§ Your goal
Please locate every row that contains the string "dimensions", matching case exactly, and copy each of those rows in full.

§ Record extracts
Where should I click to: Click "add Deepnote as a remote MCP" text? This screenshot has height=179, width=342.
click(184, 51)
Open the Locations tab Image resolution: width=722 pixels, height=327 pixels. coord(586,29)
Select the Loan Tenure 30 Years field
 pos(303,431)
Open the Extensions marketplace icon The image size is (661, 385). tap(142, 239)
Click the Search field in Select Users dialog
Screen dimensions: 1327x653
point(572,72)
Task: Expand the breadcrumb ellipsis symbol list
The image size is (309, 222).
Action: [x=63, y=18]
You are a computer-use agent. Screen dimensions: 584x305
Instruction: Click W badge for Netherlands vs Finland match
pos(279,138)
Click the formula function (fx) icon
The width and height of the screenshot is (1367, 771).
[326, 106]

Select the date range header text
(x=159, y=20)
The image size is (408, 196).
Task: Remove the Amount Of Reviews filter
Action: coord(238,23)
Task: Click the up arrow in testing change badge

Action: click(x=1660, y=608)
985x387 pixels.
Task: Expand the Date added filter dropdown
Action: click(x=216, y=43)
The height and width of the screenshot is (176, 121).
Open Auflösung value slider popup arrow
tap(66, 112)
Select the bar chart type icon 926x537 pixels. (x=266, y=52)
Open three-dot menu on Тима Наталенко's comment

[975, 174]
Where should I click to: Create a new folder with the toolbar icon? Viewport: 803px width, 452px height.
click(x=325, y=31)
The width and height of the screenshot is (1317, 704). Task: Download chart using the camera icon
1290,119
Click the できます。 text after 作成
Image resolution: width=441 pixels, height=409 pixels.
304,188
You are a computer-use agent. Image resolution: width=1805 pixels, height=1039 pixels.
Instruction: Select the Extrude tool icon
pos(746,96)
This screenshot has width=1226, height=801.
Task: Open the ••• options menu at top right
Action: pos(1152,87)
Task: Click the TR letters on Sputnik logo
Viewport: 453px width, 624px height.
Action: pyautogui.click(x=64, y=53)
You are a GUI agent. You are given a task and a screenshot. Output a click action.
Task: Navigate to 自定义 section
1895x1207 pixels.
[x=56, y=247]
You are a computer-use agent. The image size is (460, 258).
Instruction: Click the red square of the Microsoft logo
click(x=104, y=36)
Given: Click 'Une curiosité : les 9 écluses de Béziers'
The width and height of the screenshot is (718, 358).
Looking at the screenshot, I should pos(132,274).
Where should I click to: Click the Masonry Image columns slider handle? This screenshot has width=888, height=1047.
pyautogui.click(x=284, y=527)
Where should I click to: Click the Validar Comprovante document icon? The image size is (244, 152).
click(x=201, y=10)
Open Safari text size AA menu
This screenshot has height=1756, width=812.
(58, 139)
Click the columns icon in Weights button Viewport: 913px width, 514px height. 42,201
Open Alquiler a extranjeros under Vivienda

§ Solution below
Screen dimensions: 1327x653
You are a computer-use agent. Screen dimensions: 584x305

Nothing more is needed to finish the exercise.